TASK REQUIREMENTS:
• A. Condense the paragraph of the review that begins "Sadly, for once I have to agree with the critics" into a shorter version that keeps its main facts.
• B. Transcribe the stretch of the review that opens with the words "Sadly, for once" and closes with the words "portray the every-man really well.".

**** TEXT SHOWN ****

Page to Screen: Adam’s Review of The Great Gatsby

gatsby-original-cover-artWhat defines a book as a “must read?” Is it that regardless of how old it is, people still relate to the story or still care about the characters? Or is it that one influential person really liked it and proclaimed it a “must read” and people listened?  One such “must read” (which for me was basically a “to-read” until I saw a movie trailer for it) was The Great Gatsby. Once I saw the trailer for the Baz Luhrmann’s version of The Great Gatsby, I couldn’t believe I had never read the book. It seemed like a giant party set in the context of the roaring 20’s (my favorite time in American history.) The complexity of the story seemed intriguing and I knew I had to check it out from the library. I read it in less than 48 hours and was obsessed with everything about it. I loved the characters, I loved the love story, I loved the symbolism, and I just loved the simple, yet complex feel of the work overall. I was told there was a movie version of it already made, but that it was not a great translation from page to screen. Even so, I wanted to try it out on my own and see if my new favorite novel could become my new favorite movie.

Sadly, for once I have to agree with the critics. From the moment I started watching the movie, I automatically felt a disconnected to it. Lost was the magical world Fitzgerald created, gone were the extravagant parties I wanted a time machine to witness, and sadly, most everything else special about the book seemed to be missing. I just couldn’t believe what I was witnessing. How could this movie have gone so wrong? Francis Ford Coppola, the genius behind the Godfather trilogy, wrote it and was a huge factor in bringing it to the screen. With a cast like Mia Farrow, Robert Redford, and Sam Waterston in the lead roles, the characters should have jumped off the screen and been bought to life. Out of the three main actors, the only one I truly believed in his/her role was Sam Waterston as the narrator Nick Carraway. He was able to portray the every-man really well.

**** SUPPLIED DATA ****

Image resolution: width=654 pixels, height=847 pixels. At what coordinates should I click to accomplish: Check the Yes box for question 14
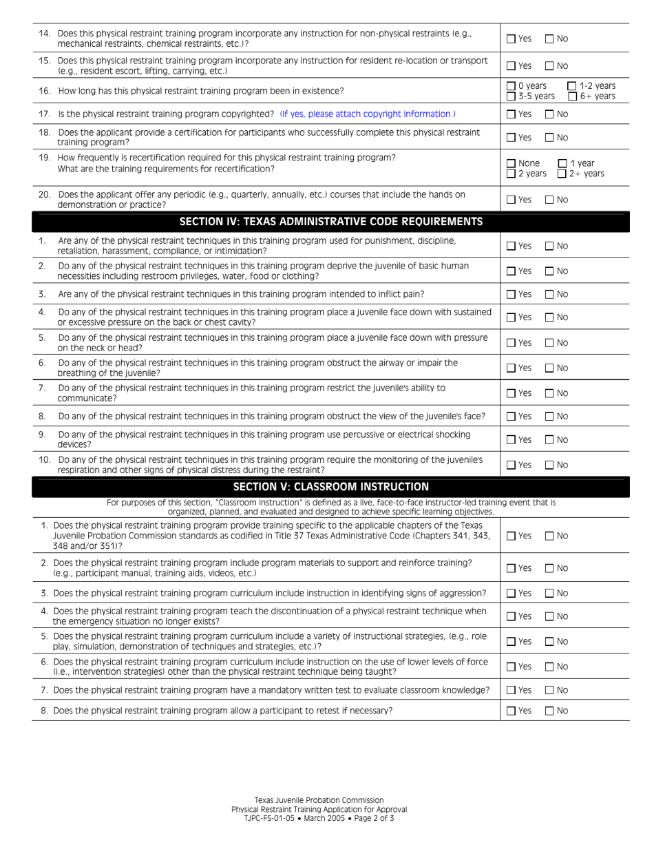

****

TASK RESPONSES:
• A. For once I agree with the critics: the movie felt disconnected to me from the start. Fitzgerald's magical world, the extravagant parties, and most of what made the book special were missing. This was despite Francis Ford Coppola, the genius behind the Godfather trilogy, writing it and being a huge factor in bringing it to the screen. It was also despite a lead cast of Mia Farrow, Robert Redford, and Sam Waterston. Of the three, only Waterston, as the narrator Nick Carraway, was truly believable, and he portrayed the every-man really well.

• B.
Sadly, for once I have to agree with the critics. From the moment I started watching the movie, I automatically felt a disconnected to it. Lost was the magical world Fitzgerald created, gone were the extravagant parties I wanted a time machine to witness, and sadly, most everything else special about the book seemed to be missing. I just couldn’t believe what I was witnessing. How could this movie have gone so wrong? Francis Ford Coppola, the genius behind the Godfather trilogy, wrote it and was a huge factor in bringing it to the screen. With a cast like Mia Farrow, Robert Redford, and Sam Waterston in the lead roles, the characters should have jumped off the screen and been bought to life. Out of the three main actors, the only one I truly believed in his/her role was Sam Waterston as the narrator Nick Carraway. He was able to portray the every-man really well.